The loss of his grandfather’s music may have opened Frank to new sounds. When the railroad first came into Logan County in 1904, he was exposed to African American blues and pre-blues by Henry Vaughn, a black railroad worker who also played guitar. Later on, when Frank was working as a miner in the Fort Branch and Ethel coal camps along Dingess Run, he regularly visited with an older black musician named Bill Hunt who lived in the hills above the coal camps and played blues music at the company store on paydays. Sherman Lawson, the fiddler with whom Frank recorded several tunes, reported to folklorist and musician Mike Seeger that Frank spent a great deal of time with Hunt and learned many of his songs from him.
Frank Hutchison was acquainted with many other Logan County musicians, including the Williamson Brothers and Curry, Dick Justice, and Aunt Jenny Wilson. In 1984 Aunt Jenny told an interviewer about how Hutchison and Justice would go to local dances and “play half the night,” and about how Frank sang the old Scottish and English ballads like Barbara Allen, although he never recorded any of them.
Between 1926 and 1929 Hutchison recorded more than 30 sides in New York and St. Louis for the Okeh label. The material was an eclectic repertoire of blues, pre-blues and blues ballads; ragtime tunes; songs derived in part from the British ballad tradition; Appalachian fiddle tunes; and songs of his own composition including one called The Miner’s Blues. He accompanied himself on guitar on most of them, on harmonica on a few of them, and fellow Logan Countian Sherman Lawson accompanied him on fiddle on three issued and three unissued sides. After these records were made, he frequently performed on stage in Logan and in many of the surrounding coal camps.

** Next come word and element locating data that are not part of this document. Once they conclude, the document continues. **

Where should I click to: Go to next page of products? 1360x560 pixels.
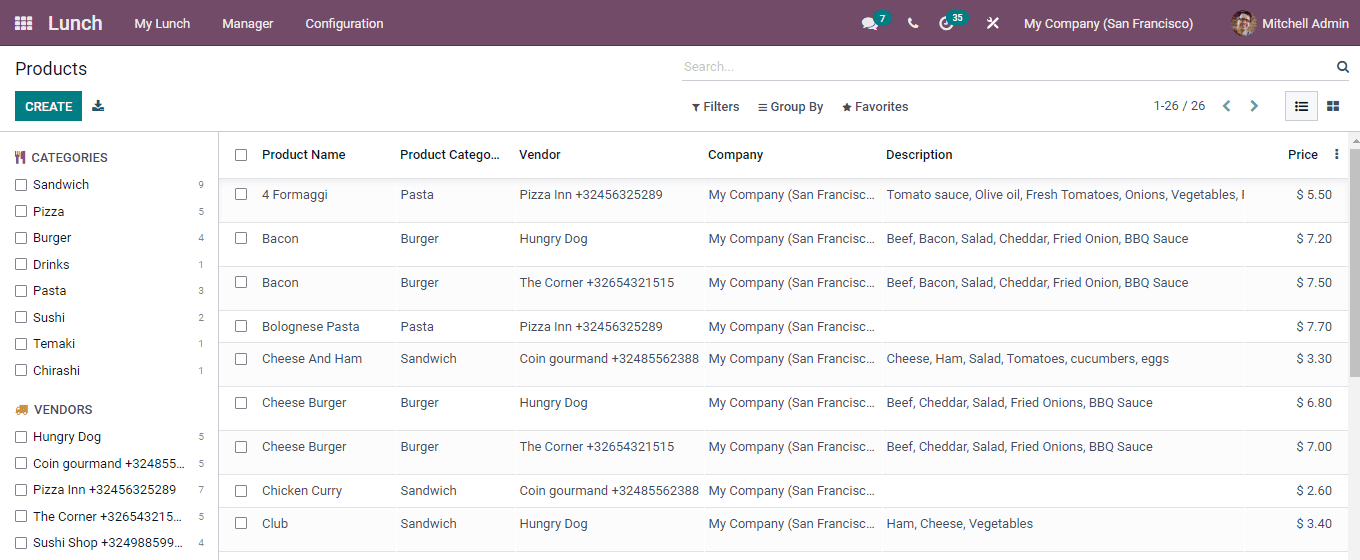pos(1254,106)

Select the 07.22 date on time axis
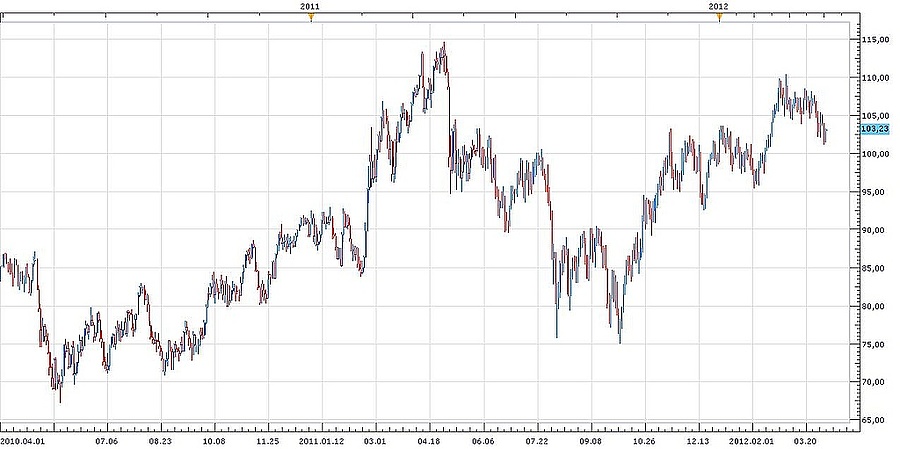pyautogui.click(x=537, y=439)
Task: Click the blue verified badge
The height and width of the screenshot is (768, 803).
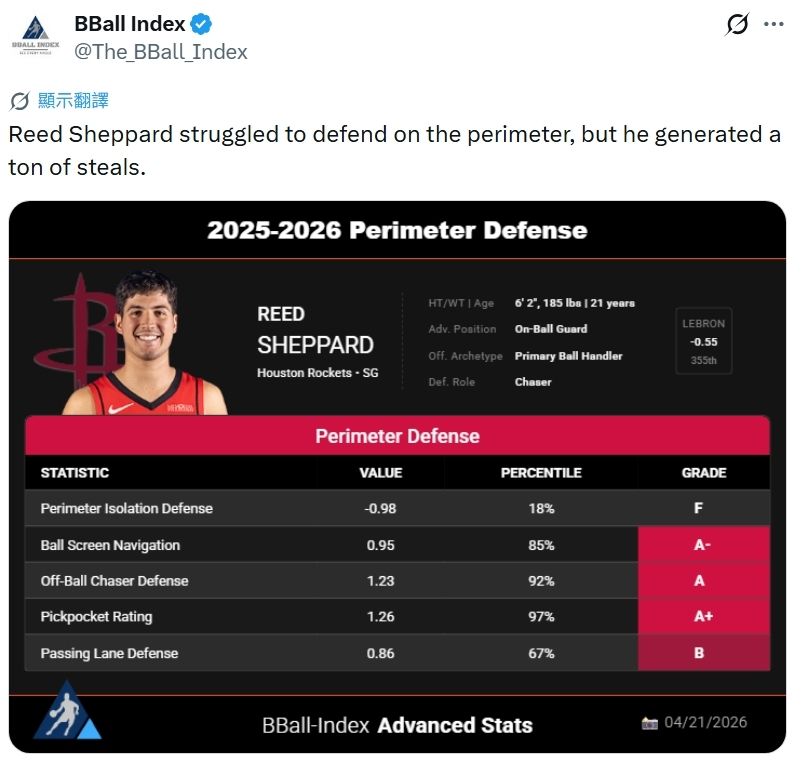Action: 200,24
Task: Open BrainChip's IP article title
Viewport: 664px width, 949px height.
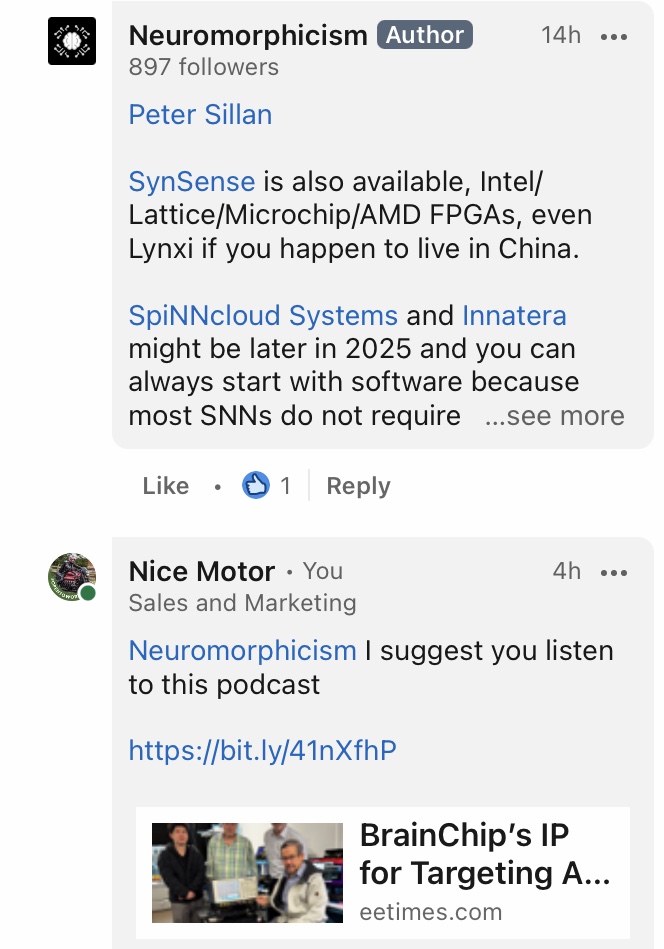Action: [485, 854]
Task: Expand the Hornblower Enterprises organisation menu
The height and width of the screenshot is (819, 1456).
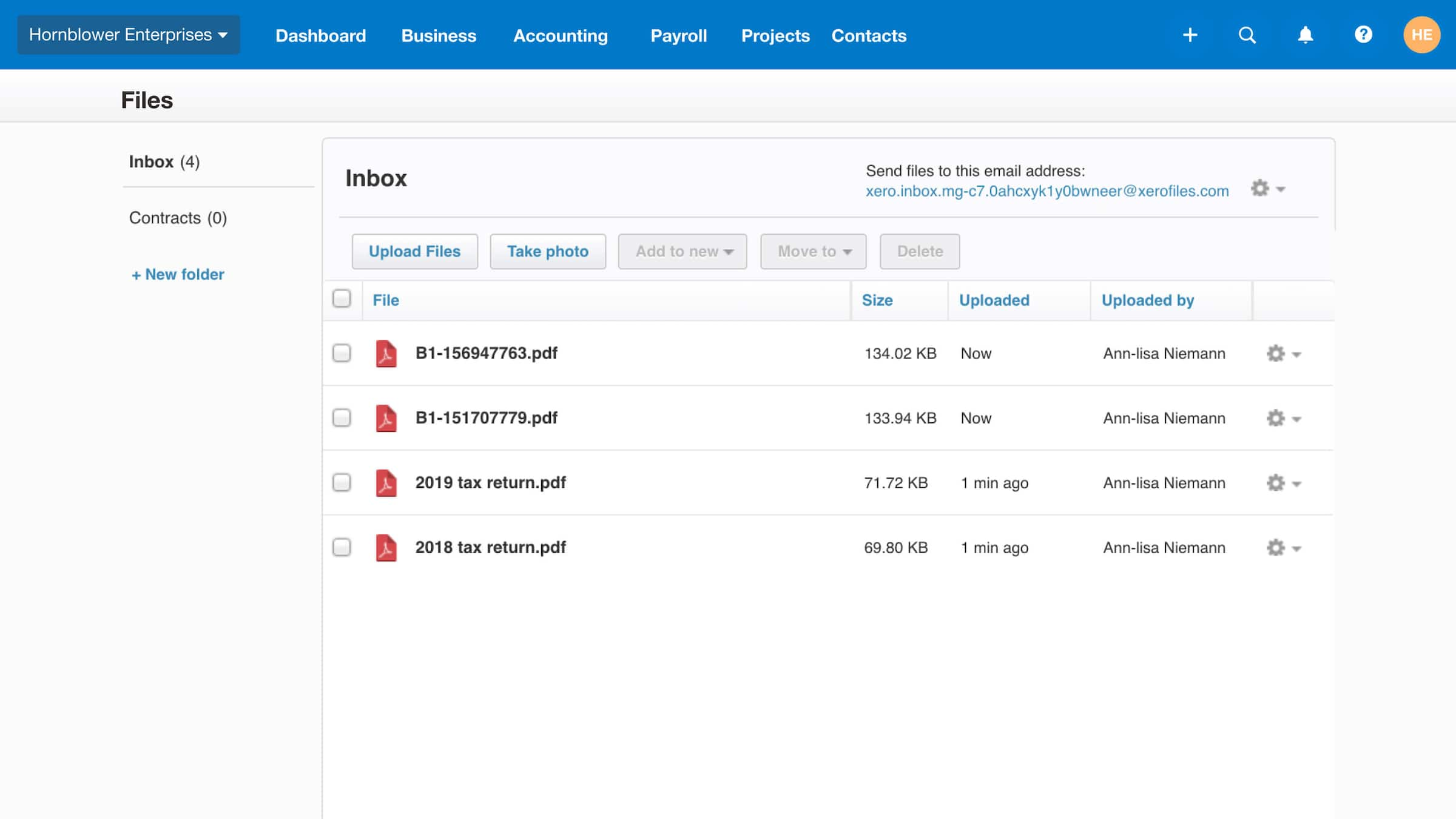Action: [128, 35]
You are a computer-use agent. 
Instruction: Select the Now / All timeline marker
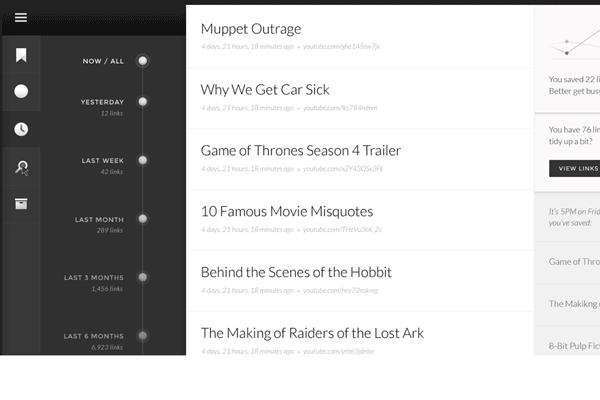(143, 61)
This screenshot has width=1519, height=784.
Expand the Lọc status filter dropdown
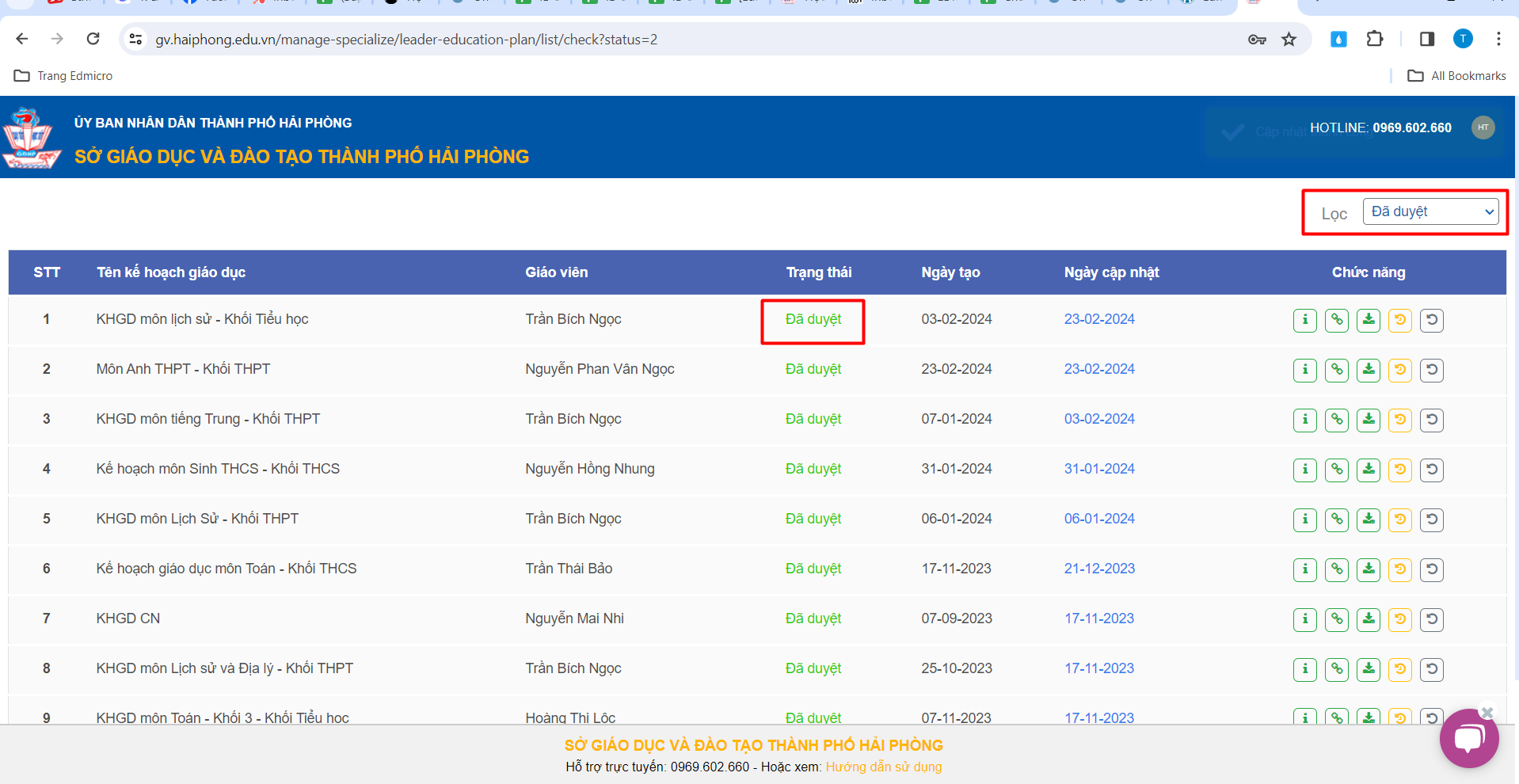click(1430, 211)
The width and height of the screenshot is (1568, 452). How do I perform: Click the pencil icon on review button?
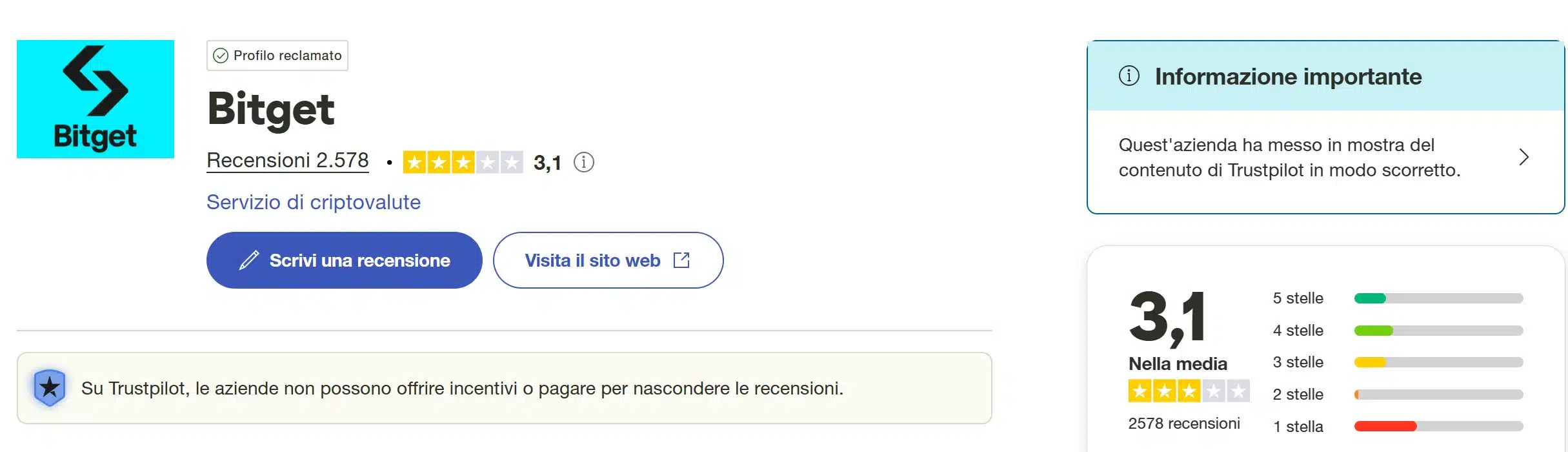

In 1929, Hutchison recorded with artists including Emmett Miller, Fiddlin' John Carson, and Moonshine Kate for a three-disc album of music and comedy titled “The Okeh Medicine Show.” The records were meant to encourage sales of the performers’ 78 rpm records on which listeners could hear the full versions of the songs they experienced on “The Okeh Medicine Show.”
Hutchison’s rendition of “Stackalee,” a popular murder ballad of the late nineteenth and early twentieth centuries, was included in Harry Smith’s 1952 Anthology of American Folk Music, a six-LP compilation that jump-started the folk revival. (Dick Justice’s “Henry Lee” and “Gonna Die With My Hammer In My Hand” by the Williamson Brothers and Curry were also included in the Anthology. Thus three of the eighty-four tracks on this influential compilation came from Logan County.)
Hutchison’s legacy has been further secured by the fact that his songs have been covered by or have influenced a great many musicians, including Doc Watson, John Fahey, Bob Dylan, Mike Seeger, Roscoe Holcomb, Cowboy Copas, Frank Fairfield, Chris Smither, and Charlie Parr. He was inducted into the West Virginia Music Hall of fame in 2018.
After arriving with his family from Raleigh County, Hutchison lived in Logan at Mud Fork, and then in Fort Branch, Ethel, Big Creek, and Lake, before moving to Ohio sometime after 1940. He had worked as a coal miner for many years, and as a storekeeper and postmaster at Lake. He is buried in a hillside family cemetery in Lake.
—Gloria Goodwin Raheja, February 2021.